Delen via


Peering Service-verbinding

Een verbinding verwijst doorgaans naar een logische gegevensset, waarbij een Peering Service wordt geïdentificeerd. Dit wordt gedefinieerd door de volgende kenmerken op te geven:

  • Logische naam
  • Connectiviteitspartner
  • Primaire servicelocatie van connectiviteitspartner
  • Locatie van back-upservice van connectiviteitspartner
  • IP-voorvoegsels

De klant kan één verbinding of meerdere verbindingen tot stand brengen op basis van de vereiste. Een verbinding wordt ook gebruikt als een eenheid van telemetrieverzameling. Als u bijvoorbeeld wilt kiezen voor telemetriewaarschuwingen, moet u de verbinding definiëren die u wilt bewaken.

Notitie

Wanneer u zich registreert voor Peering Service, analyseren we uw Windows- en Microsoft 365-telemetrie om u latentiemetingen te bieden voor de geselecteerde voorvoegsels. Zie Access Peering Service-verbindingstelemetrie voor meer informatie over verbindingstelemetrie.

Een peeringserviceverbinding maken

Scenario: stel dat een filiaal is verspreid over verschillende geografische locaties, zoals wordt weergegeven in de afbeelding. Hier is de klant vereist om een logische naam, SP-naam (Serviceprovider), de fysieke locatie van de klant en IP-voorvoegsels op te geven die (eigendom zijn van de klant of die zijn toegewezen door de serviceprovider) die zijn gekoppeld aan één verbinding.
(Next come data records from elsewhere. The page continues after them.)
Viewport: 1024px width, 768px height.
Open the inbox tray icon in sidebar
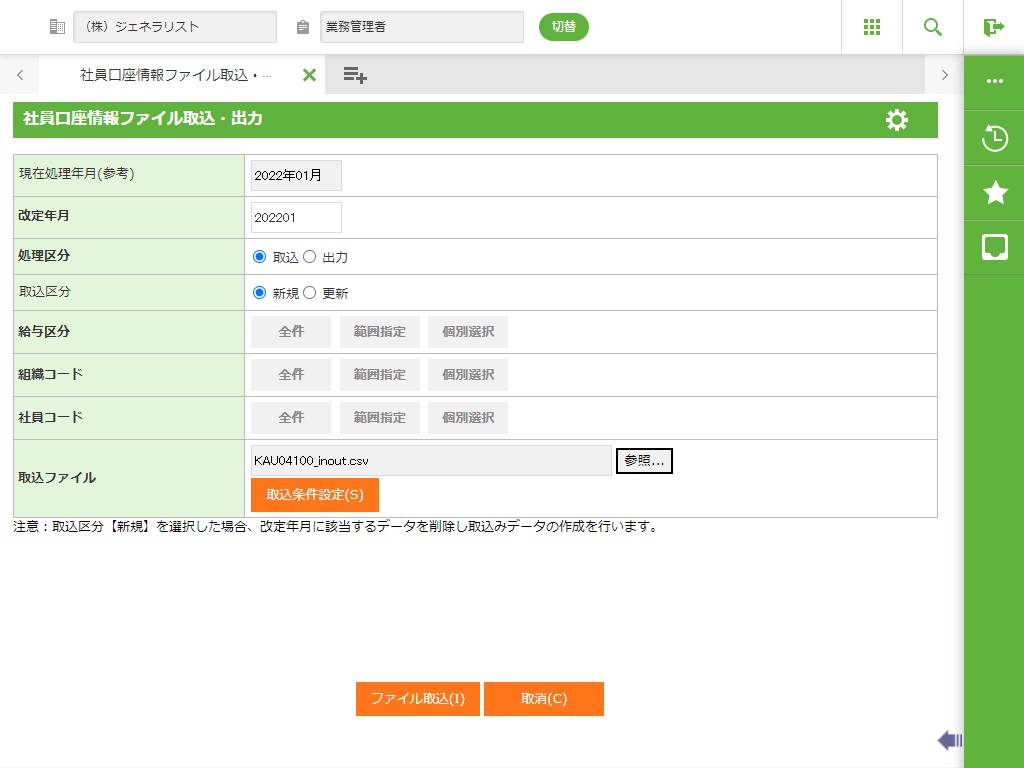click(994, 247)
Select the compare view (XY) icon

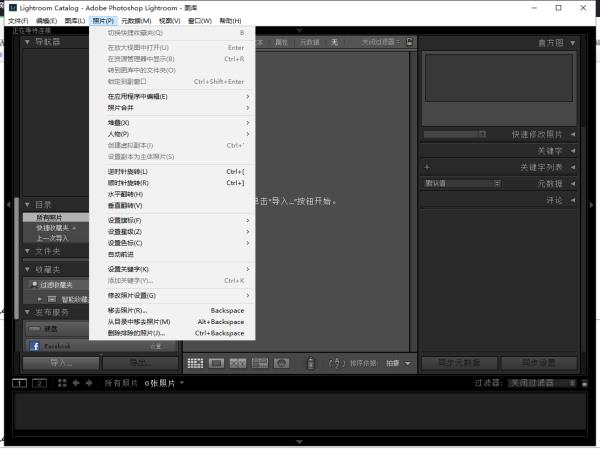[x=238, y=362]
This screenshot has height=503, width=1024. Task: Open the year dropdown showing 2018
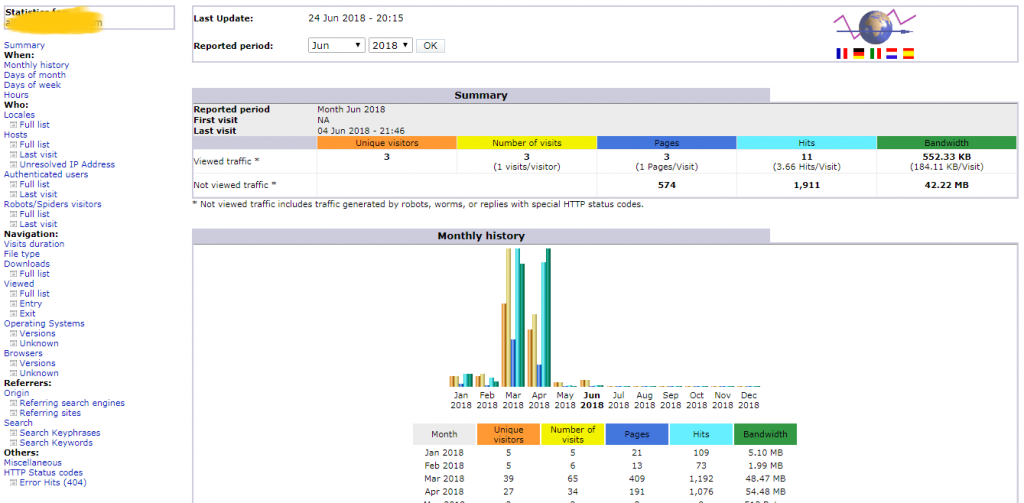(x=390, y=46)
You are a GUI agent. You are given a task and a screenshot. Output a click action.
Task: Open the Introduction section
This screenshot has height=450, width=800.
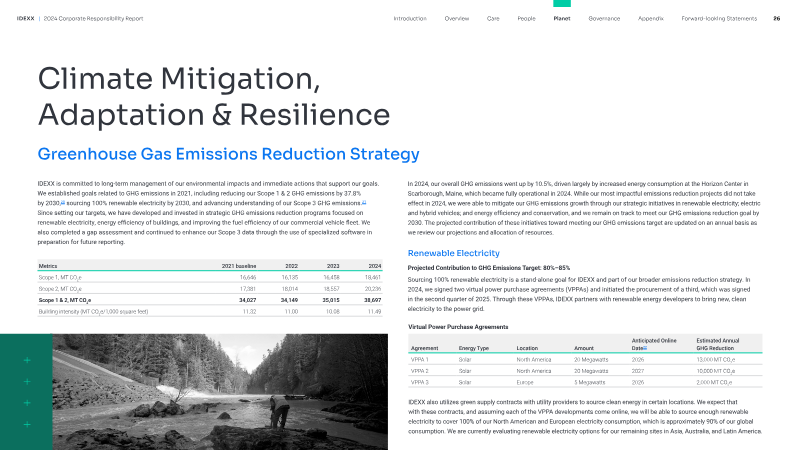[409, 19]
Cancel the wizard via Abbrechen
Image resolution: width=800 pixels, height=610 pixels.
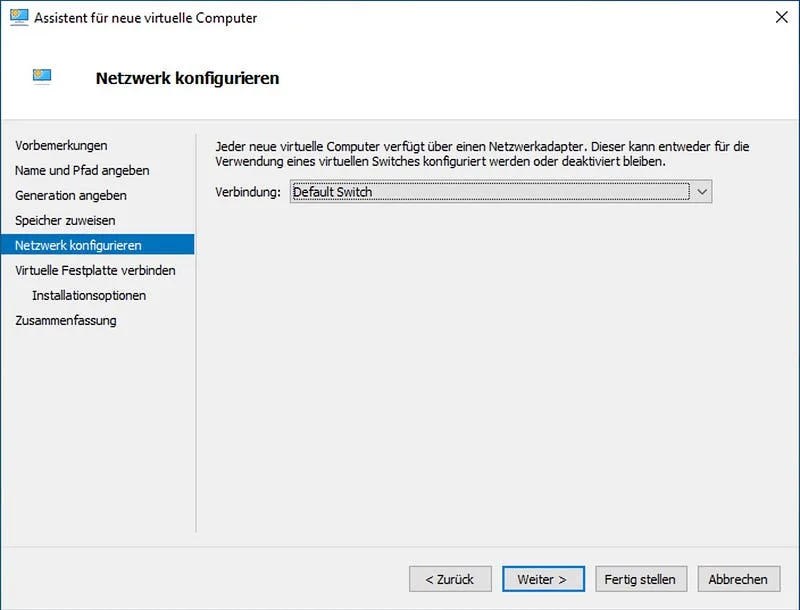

De primaire en back-upservicelocaties met partner helpen bij het definiëren van de voorkeursservicelocatie voor de klant. Dit proces moet worden herhaald om Peering Service te maken voor andere locaties.

Diagram toont geografisch redundante verbindingen.

Notitie

Statusniveaufiltratie wordt overwogen voor de fysieke locatie van de klant wanneer de verbinding zich in de Verenigde Staten bevindt.